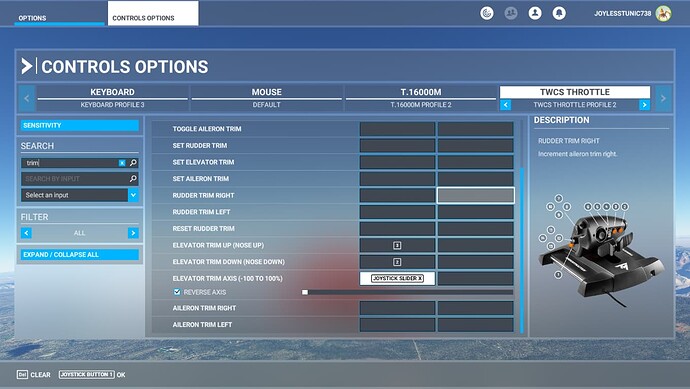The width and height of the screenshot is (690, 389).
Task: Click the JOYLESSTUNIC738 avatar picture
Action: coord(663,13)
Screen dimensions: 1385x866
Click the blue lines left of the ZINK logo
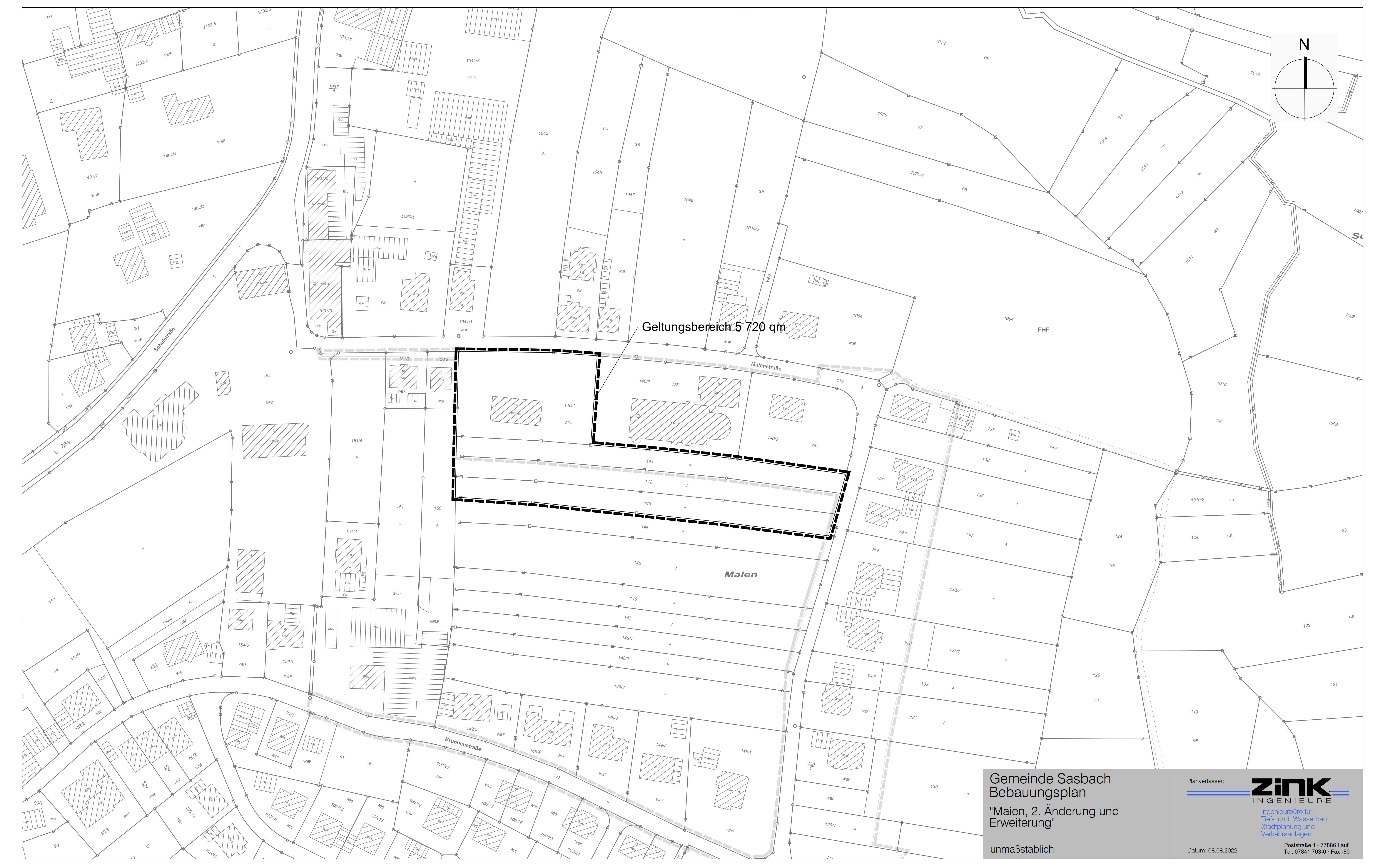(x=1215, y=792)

***

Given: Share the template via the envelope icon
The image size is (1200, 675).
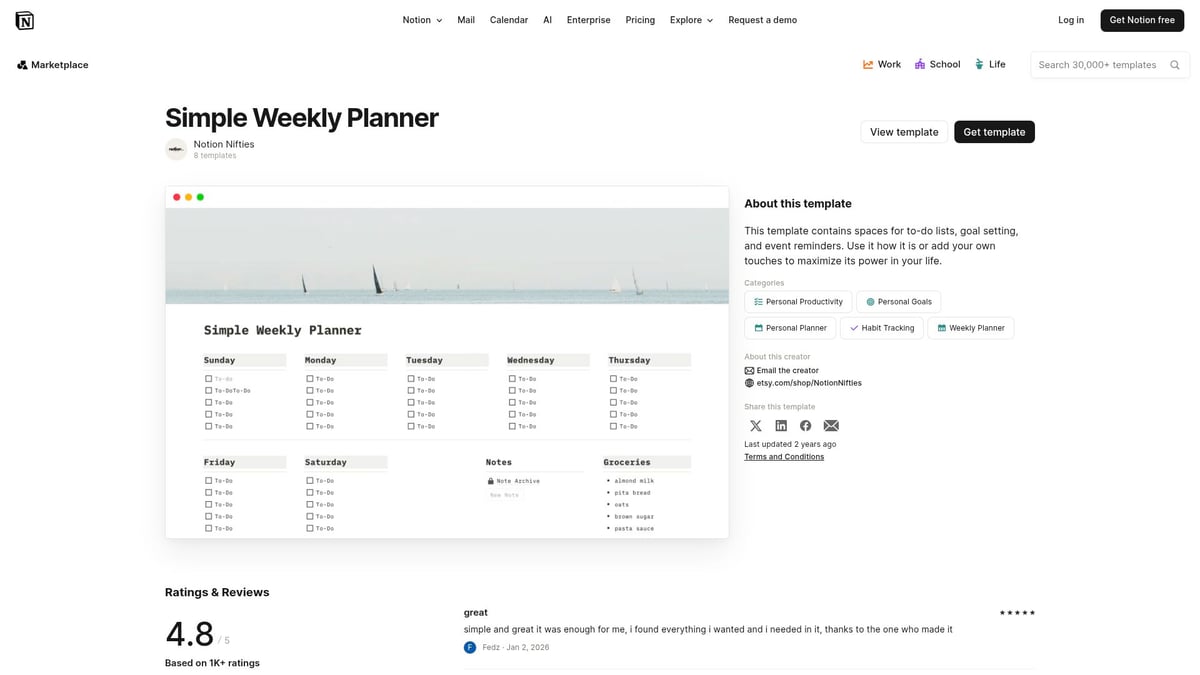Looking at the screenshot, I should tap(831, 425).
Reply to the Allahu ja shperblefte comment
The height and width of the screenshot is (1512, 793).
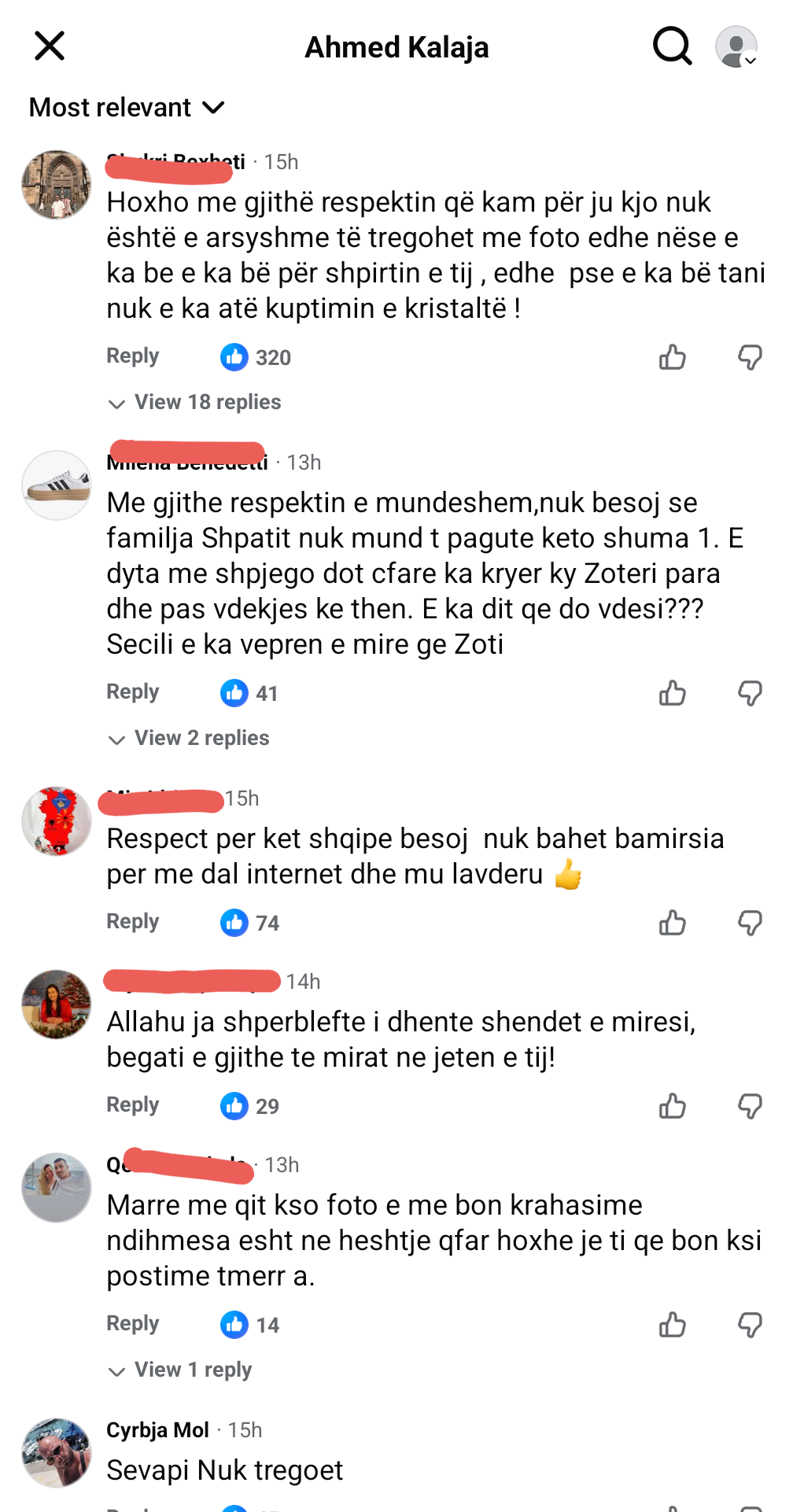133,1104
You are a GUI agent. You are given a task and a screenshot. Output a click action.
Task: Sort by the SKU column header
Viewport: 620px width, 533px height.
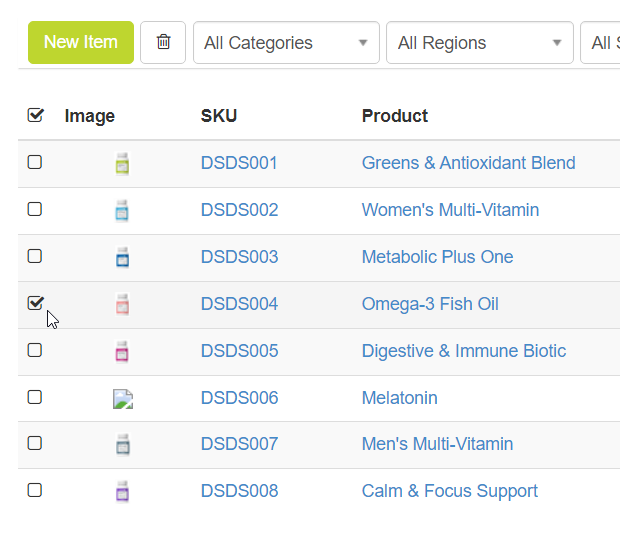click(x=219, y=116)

***

Given task
Rewrite the part of the entries that opens with the line containing "You are a GUI" and closes with the line containing "click(x=219, y=116)", replacing "header" with "heading" and changing nothing else. Leave the pictures out of your answer.

Exercise solution
You are a GUI agent. You are given a task and a screenshot. Output a click action.
Task: Sort by the SKU column heading
Viewport: 620px width, 533px height.
click(x=219, y=116)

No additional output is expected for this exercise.